No doubt many players and their agents now head into negotiations asking for no-trade clauses. But I find it hard to believe that such demands are deal breakers if not acceded to by team management. Eliminating your own options and giving unnecessary leverage to players is just not astute or forward thinking.

It adds credence to the claims that Ferguson is unqualified, inexperienced and soon to be unemployed. It's been a difficult year for Toronto's GM and he has probably questioned his own abilities at times. Perhaps Ferguson's unlikely hiring has led him to subconsciously want to reward players beyond their abilities. In the process convincing himself that they will overachieve as he must at times also believe about himself, lest he self-destruct. Or maybe it's far simpler than that.

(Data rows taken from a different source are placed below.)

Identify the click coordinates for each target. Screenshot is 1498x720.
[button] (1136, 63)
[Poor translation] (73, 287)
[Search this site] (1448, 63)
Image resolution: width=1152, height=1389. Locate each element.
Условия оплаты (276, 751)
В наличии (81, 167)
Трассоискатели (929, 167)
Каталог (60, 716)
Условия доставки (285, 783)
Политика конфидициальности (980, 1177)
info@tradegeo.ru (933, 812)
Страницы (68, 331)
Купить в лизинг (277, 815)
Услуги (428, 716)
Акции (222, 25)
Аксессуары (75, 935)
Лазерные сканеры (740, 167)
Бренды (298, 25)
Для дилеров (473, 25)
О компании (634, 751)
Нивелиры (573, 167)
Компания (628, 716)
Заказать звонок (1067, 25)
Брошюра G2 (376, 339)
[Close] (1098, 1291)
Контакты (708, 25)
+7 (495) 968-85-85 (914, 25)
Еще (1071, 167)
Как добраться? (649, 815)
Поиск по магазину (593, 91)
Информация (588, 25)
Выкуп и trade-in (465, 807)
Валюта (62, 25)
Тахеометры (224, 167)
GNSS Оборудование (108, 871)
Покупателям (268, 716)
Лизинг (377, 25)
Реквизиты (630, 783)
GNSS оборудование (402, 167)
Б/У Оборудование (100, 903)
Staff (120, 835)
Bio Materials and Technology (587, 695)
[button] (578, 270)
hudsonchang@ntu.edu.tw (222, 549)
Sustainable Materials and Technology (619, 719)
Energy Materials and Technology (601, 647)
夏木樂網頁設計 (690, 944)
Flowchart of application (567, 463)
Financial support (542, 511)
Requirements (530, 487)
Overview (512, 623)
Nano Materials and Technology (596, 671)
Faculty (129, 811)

Maybe it's done in the naive hope that it will make the players like him because of his generosity and thus try harder.

But, just like with the morbidly obese contracts awarded to certain players, it's hard to fault the person on the receiving end of a job offer that he is unqualified for. In both examples, incompetence has introduced factors into the story which otherwise wouldn't be so important. Aspects that have been unfairly amplified and focused on simply because someone further up the chain blundered ahead with no concern for perception or long-term goals. The bottomless pit of billions at the disposal of the Leafs organization can't help in such situations either. If things fall apart, just start over with no concern for taking a financial hit.

For McCabe, his salary is what everyone mentions first and what justifies for so many the ruthless nature of the personal insults. And for Ferguson, the fact that he wasn't ready to take on such a big responsibility. A decision which has ruined his development as a general manager. When he is eventually sacked by the Leafs, it will be a long time in coming, if ever, that he gets another shot at running a big league club.

The two issues are directly related, as without the unwise hiring of Ferguson, the McCabe contract never would have become a reality. And so their fates are similarly intertwined.

The looming on-ice massacre by a million boos is the kind of story that even the casual fan can get his head around. This is not a media generated narrative. It resonates and transcends the interest of hard-core followers and has taken on a nasty life of its own. McCabe is one of those players well-liked in the dressing room and even by some reporters (despite the piling on and recent headlines), so there is more than a bit of sympathy for him.

If things continue to decline and he is traded, those who participated in the repeated verbal assaults will know that their efforts got to him in a personal way and succeeded. For he will be the one that has to request or agree to such a trade. If, on the other hand, McCabe pulls out his best performance of the year, he will briefly silence his detractors and just may be able to use it as a turning point.